Problem statement :: Scan the entries below and state how many lines contain "will". No other output.

━━━━━ Given records

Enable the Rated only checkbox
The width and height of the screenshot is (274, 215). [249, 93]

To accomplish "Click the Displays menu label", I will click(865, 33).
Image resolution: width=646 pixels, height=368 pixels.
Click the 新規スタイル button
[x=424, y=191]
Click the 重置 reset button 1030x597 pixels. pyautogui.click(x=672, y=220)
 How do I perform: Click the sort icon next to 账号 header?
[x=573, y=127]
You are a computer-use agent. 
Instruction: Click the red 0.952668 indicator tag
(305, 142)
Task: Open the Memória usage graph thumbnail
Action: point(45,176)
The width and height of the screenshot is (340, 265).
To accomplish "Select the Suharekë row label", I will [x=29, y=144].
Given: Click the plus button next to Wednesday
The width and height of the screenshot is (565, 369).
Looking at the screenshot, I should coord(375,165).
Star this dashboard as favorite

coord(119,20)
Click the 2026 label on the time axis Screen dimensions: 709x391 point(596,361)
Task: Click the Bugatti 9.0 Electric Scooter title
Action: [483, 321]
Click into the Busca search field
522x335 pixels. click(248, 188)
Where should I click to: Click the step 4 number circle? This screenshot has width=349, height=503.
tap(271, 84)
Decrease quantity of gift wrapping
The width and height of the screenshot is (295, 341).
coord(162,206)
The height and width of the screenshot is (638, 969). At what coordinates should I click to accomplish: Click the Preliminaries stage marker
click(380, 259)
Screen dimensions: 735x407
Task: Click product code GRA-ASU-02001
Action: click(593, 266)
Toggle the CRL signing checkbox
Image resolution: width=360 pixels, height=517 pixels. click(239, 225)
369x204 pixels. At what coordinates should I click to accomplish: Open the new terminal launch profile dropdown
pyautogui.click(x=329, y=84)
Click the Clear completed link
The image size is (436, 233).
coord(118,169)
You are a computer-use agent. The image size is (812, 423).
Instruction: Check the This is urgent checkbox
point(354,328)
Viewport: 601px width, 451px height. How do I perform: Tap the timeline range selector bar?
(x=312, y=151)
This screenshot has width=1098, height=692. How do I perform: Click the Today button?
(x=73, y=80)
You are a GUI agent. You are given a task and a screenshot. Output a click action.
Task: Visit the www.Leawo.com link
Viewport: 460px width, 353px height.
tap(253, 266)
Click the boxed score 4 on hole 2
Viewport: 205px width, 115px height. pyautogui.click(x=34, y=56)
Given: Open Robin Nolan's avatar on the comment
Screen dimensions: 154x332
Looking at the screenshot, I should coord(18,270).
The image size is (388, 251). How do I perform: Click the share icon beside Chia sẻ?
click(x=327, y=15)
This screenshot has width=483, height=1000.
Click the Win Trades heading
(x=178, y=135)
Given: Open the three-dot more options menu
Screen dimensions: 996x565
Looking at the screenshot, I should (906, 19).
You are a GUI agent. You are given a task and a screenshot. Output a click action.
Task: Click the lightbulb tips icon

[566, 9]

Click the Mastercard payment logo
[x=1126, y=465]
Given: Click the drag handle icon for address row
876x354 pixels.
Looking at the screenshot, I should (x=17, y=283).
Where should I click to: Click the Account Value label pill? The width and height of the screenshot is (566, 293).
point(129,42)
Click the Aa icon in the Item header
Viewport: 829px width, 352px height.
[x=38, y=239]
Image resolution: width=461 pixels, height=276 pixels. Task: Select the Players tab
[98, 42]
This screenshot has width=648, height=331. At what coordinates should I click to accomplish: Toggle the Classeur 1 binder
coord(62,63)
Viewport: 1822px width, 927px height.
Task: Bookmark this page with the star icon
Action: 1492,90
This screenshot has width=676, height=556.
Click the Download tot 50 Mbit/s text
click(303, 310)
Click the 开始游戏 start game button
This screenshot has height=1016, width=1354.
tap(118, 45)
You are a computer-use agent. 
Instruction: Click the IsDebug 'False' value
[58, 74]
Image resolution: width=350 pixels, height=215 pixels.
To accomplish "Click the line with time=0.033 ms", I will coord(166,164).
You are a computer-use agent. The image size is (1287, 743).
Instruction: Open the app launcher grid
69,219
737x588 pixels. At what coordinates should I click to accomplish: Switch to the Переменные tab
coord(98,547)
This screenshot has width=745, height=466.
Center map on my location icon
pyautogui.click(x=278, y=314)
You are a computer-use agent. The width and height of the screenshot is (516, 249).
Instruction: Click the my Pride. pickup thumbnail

━━━━━━━━━━

Your response :: 3